The Moon and Sixpence asks what I think is a much more interesting question: What if the capacity for genius in art precludes things like basic decency, humanity, and empathy?  We praise artists who are sui generis, who can see past the limitations of genre and history to a new kind of art.  What if that is only by possible by rejecting the burdens placed on us by friendship, family, and love?  Strickland doesn't even want fame--his last great act is to paint a masterpiece on the walls of his Tahitian hut while becoming blind from leprosy, and then make his Tahitian wife promise that she will burn it down when he dies.  That's what we want, after all, a devotion to art for art's sake, but there is much that can be sacrificed to that ideal.
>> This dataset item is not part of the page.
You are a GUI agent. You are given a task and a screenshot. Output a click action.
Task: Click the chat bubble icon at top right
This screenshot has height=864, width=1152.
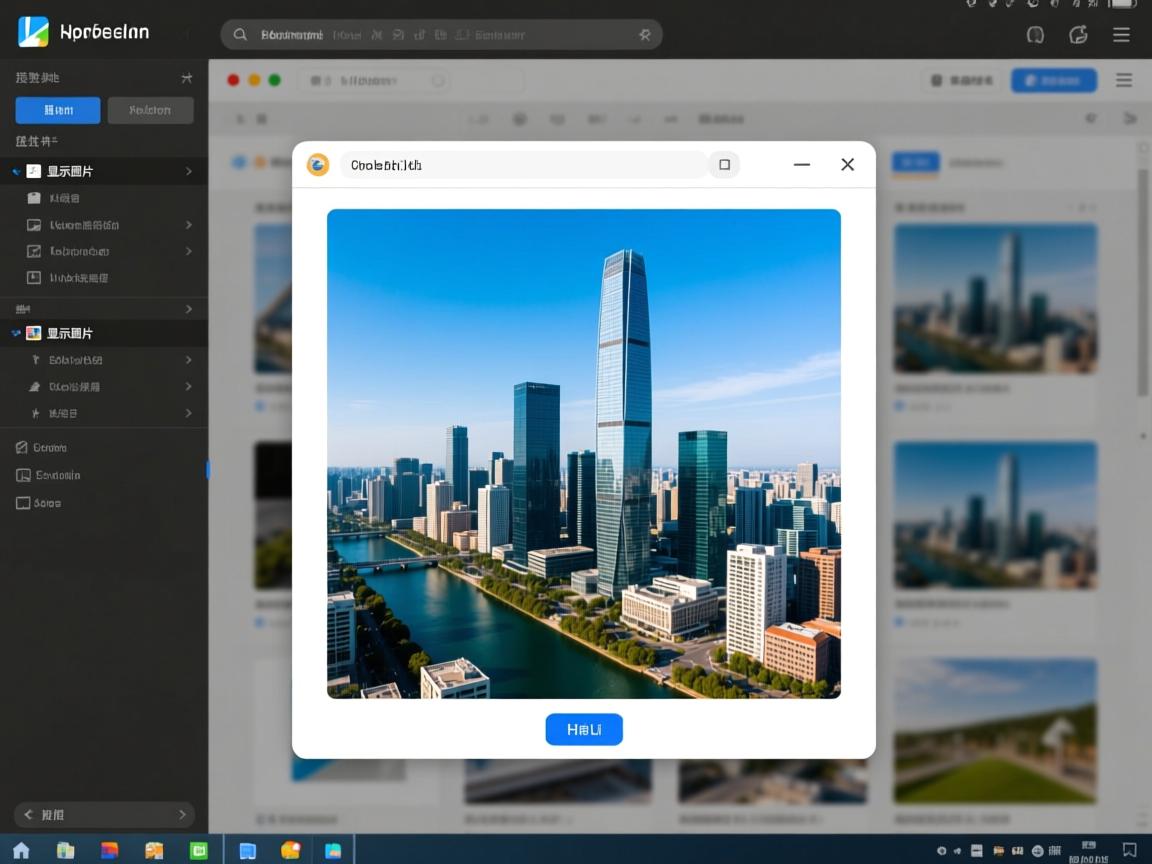[1035, 34]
The most interesting thing about The Moon and Sixpence is that, it seems to me, Maugham envies the narcissism of his central character.  Let me show you what I mean.  First of all, Maugham cannily makes us wait for most of the novel to "see" one of Strickland's paintings, which for the narrator turns out to be disorienting and disappointing:

I knew nothing of the simplicity at which he aimed.  I remembered a still-life of oranges on a plate, and  I was bothered because the plate was not round and the oranges were lop-sided.  The portraits were a little larger than life-size, and this gave them an ungainly look.  To my eyes the faces looked like caricatures.  They were painted in a way that was entirely new to me.  The landscape puzzled me even more.  There were two or three pictures of the forest and Fontainebleau and several of streets in Paris: my first feeling was that they might have been painted by a drunken cab-driver.  I was perfectly bewildered.  It passed through my mind that the whole thing was a stupendous, incomprehensible farce.  Now that I look back I am more than ever impressed by Stroeve's acuteness.  He saw from the first that here was a revolution in art, and he recognized in its beginnings the genius which now all the world allows.

The narrator tells us that Strickland "did not hesitate to simplify or distort if he could get nearer to that unknown thing he sought."  The narrator himself distorts Strickland's story, by his own admission, but the distortions are not the kind to get us nearer to any sort of unknown truth.  Rather, they do things like "clean up" Strickland's language and cajole his story into the neat, linear "unreality of fiction."  The plot about Strickland and the artist's wife seems wholly manufactured, perhaps imported from a melodramatic film.  Maugham's prose is tame and unadventurous; he aligns himself with his narrator, who is a moderately successful novelist who by his own admission "will continue to write moral stories in rhymed couplets."  Books about art are always about the books themselves, in a way, and it's hard to ignore the disconnect between Strickland's/Gaugin's way of painting and the narrator's/Maugham's way of writing.  The richest and saddest way of reading The Moon and Sixpence is to believe that Maugham has a great sympathy for Strickland's genius, and a melancholy regret that he cannot share it.  The best he can do is appreciate it:

But one fact was made clear to me: people talk of beauty lightly, and having no feeling for words, they use that one carelessly, so that it loses its force; and the thing it stands for, sharing its name with a hundred trivial objects, is deprived of dignity. They call beautiful a dress, a dog, a sermon; and when they are face to face with Beauty they cannot recognize it.

1 comment:

Brent Waggoner said...

One of the first times I ever saw Liz, she was reading this book. Awwww.

Great book. I read it a year or so ago but didn't review it. Good review.